Come combattere l'inquinamento marino?

Come combattere l'inquinamento marino?

La decisione delle Nazioni Unite di dedicare il decennio 2021-2030 alla protezione degli oceani riflette una realtà inevitabile: l’inquinamento marino è una sfida fondamentale sul piano ambientale, sociale ed economico. Dopo il vertice di Brest dello scorso febbraio e mentre è in discussione un accordo internazionale vincolante sull’inquinamento da plastica, è giunto il momento di agire. Guardiamo alle iniziative in corso da parte dei governi, delle imprese e dei cittadini.

=== Dati forniti ===
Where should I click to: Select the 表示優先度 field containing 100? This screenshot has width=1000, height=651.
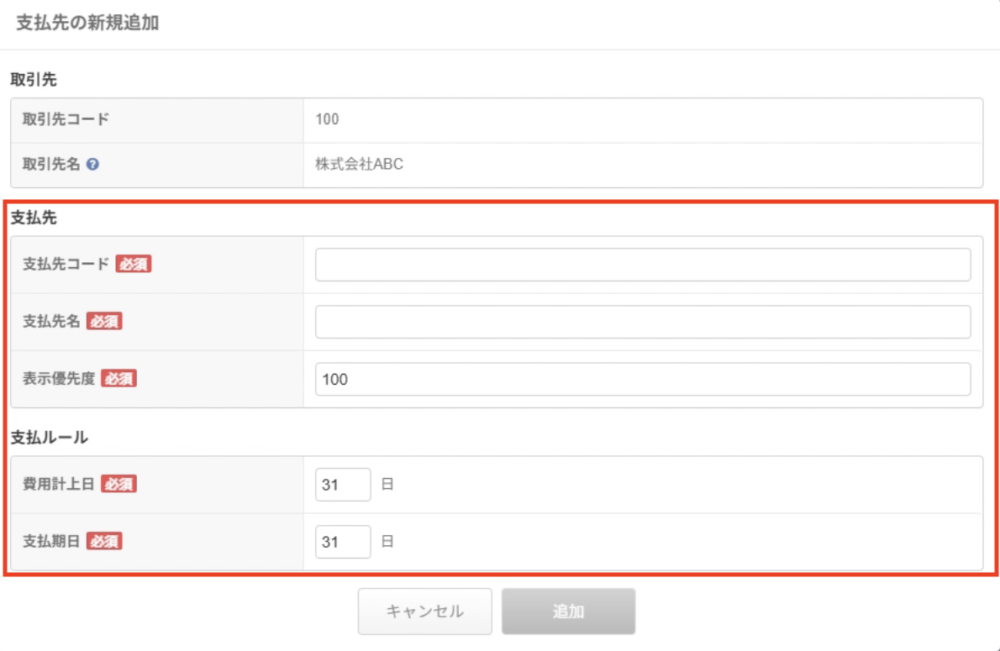click(642, 379)

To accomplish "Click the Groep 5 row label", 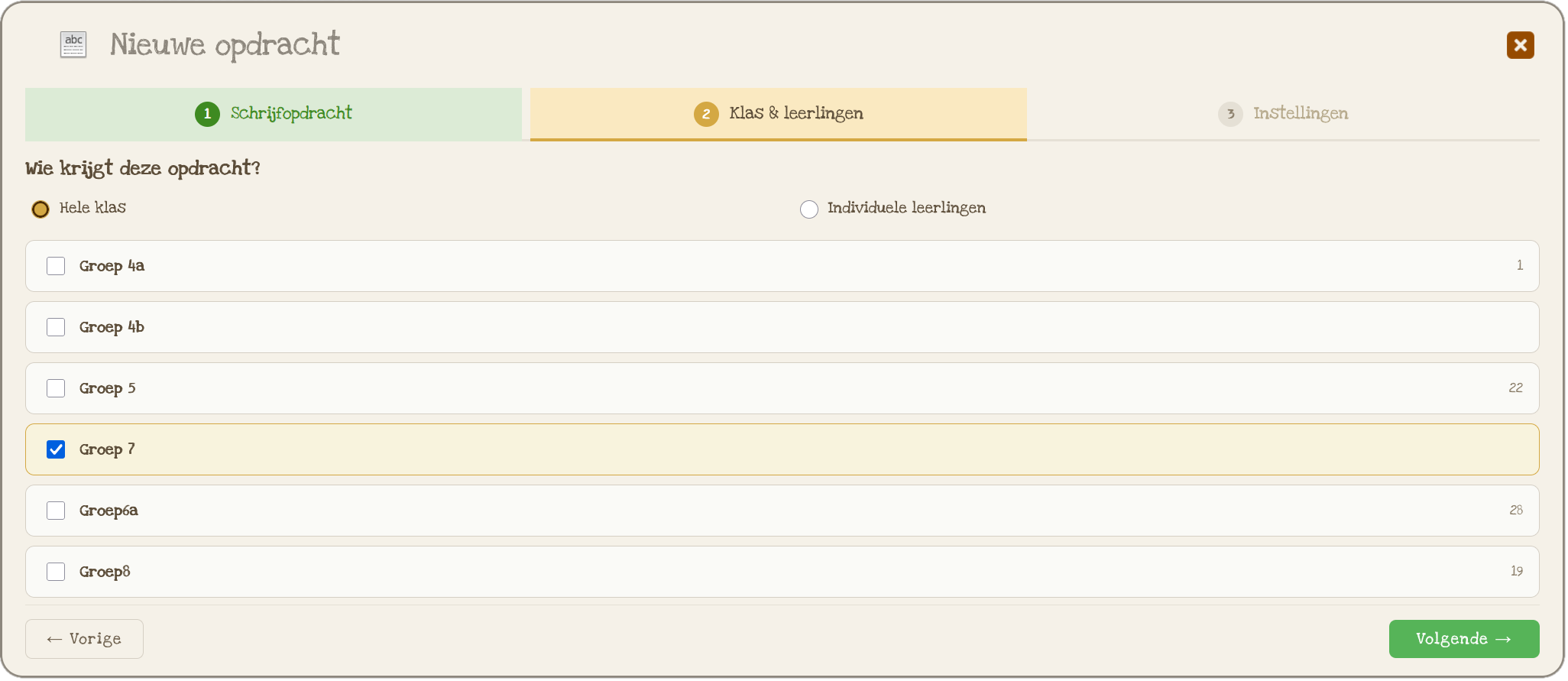I will 108,388.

=== Cosa fare ===
Rispondi alle domande sul brano dedicato all'inquinamento marino.
(a) A quale decennio le Nazioni Unite hanno deciso di dedicare la protezione degli oceani?
(b) In quale città si è tenuto il vertice dello scorso febbraio?
(c) Su quale tipo di inquinamento si sta discutendo un accordo internazionale vincolante?
Per rispondere il materiale non serve.

=== Soluzione ===
(a) Al decennio 2021-2030.
(b) A Brest.
(c) Sull'inquinamento da plastica.